Chapter 4 of the draft states that the company issuing MVR shares must clearly state:
- The name of the party that owns the MVR shares.
- The parties who can become shareholders with MVR shares.
- Provisions on the ratio of the voting rights of ordinary shares to the voting rights of MVR shares.
- Requirements regarding MVR shares that have voting rights equivalent to ordinary shares, in specific agendas during shareholder general meetings.
Chapter 5 of the draft regulation states that each shareholder with multiple voting rights (MVR) is prohibited from shifting part or all of the ownership of such shares for up to two years after the registration statement.
Chapter 6 states that shareholders with MVR, either individually or collectively, can only own up to 47.3% of all shares. If they own more than 47.3% of total shares, the excess MVR shares will be considered as common stock.
Chapter 7 lays down the conditions regarding the ratio of voting rights of ordinary shares to MVR shares:
- If the ownership of shares with MVR is above 10% and below 47.3% of the total shares issued, the ratio of voting rights of ordinary shares to shares with MVR should be 1:10.
- If the ownership of shares with MVR is between 5% and 10% of the total shares issued, the ratio of voting rights of ordinary shares to shares with MVR should be 1:20.
- If the ownership of shares with MVR is between 3.5% and 5% of the total shares issued, the ratio of voting rights of ordinary shares to shares with MVR is 1:30.
- If the ownership of shares with MVR is between 2.5% and 3.5% of the total issued shares, the ratio of voting rights of ordinary shares to shares with MVR can be 1:40.
The party that owns shares with MVR must be designated as a shareholder with MVR and must be included in the statute before the IPO. The party either individually, or collectively, must have voting rights of more than 50%.
Parties that can own shares with MVR must also gain approval from independent shareholders.
Chapter 19 dwells on raising capital through a rights issue and states that if the investors with no MVR inject more funds, the new shares will be common stocks.
During fundraising through private placement, the new shares through private placement must be common stocks. To maintain the ownership of MVR shares so that they have at least 50% of voting rights, the shareholders with MVR could participate in fundraising through private placement.
The company must ensure that ordinary shares have at least 10% of overall voting rights. Each corporate action is prohibited from causing the voting rights of common stocks to be less than 10% of the total voting rights.

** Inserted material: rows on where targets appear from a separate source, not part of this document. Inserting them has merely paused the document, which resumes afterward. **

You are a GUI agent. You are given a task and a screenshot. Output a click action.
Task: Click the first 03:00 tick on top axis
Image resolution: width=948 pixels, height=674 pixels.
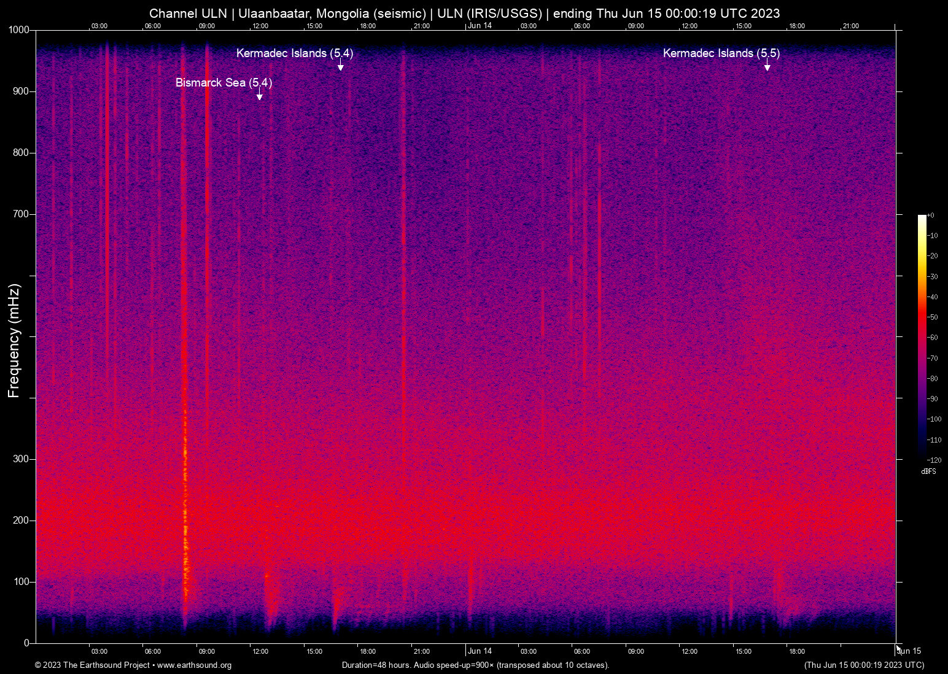point(99,26)
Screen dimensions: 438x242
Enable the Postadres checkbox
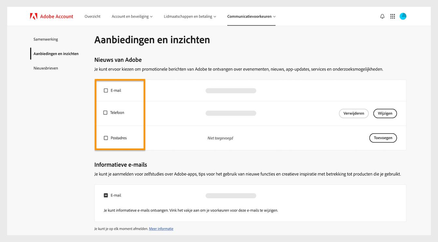106,138
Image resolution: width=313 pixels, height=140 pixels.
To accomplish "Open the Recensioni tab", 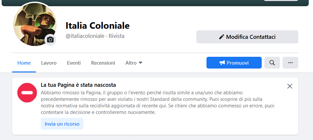I will [103, 63].
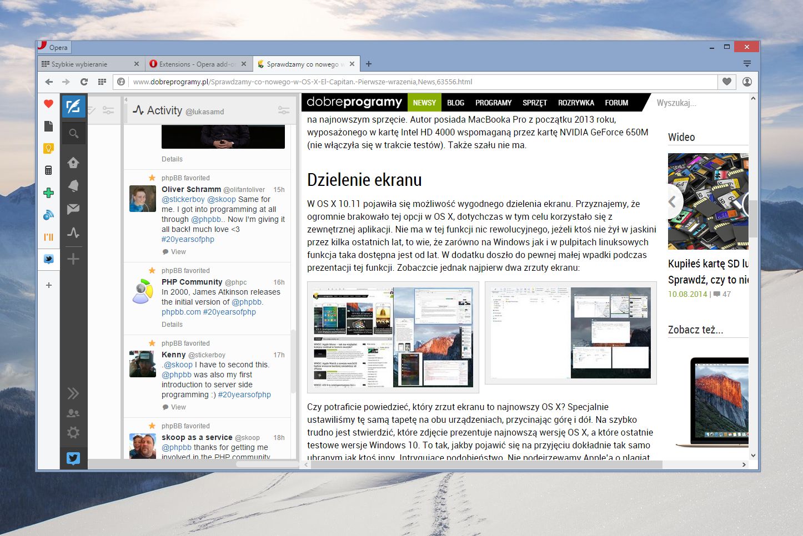The image size is (803, 536).
Task: Go to the TweetDeck Home column icon
Action: point(73,163)
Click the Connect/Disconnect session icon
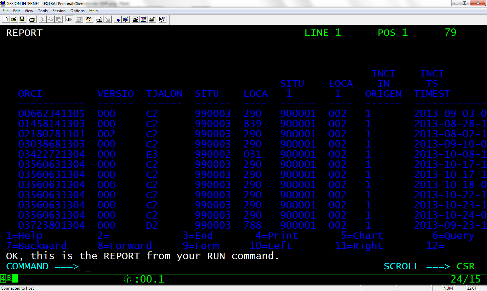 (69, 19)
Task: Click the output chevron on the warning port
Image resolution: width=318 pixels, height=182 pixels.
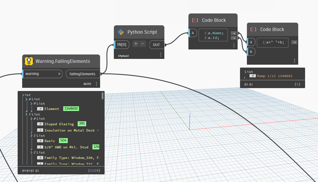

“As it is still a draft regulation, it is still possible to change the clauses and contents of the regulation. The draft is still open to the public, especially capital market stakeholders until June 21, 2021,” said IDX director I Gede Nyoman Yetna.
Globally, tech giants like Google and Facebook have listed dual-class shares to maintain the autonomy of their founders even when their shareholding is less than other investors.
Meanwhile, in Asia, the Hong Kong Stock Exchange and Singapore Stock Exchange allowed companies to list dual-class shares in 2018. China’s Shenzhen Stock Exchange allowed the same in 2020.
By implementing a dual-class share structure, the IDX can compete and level the game up with other stock exchanges, Nathaniel Mangunsong, managing partner at Adrem Law Firm, had told DealStreetAsia in February.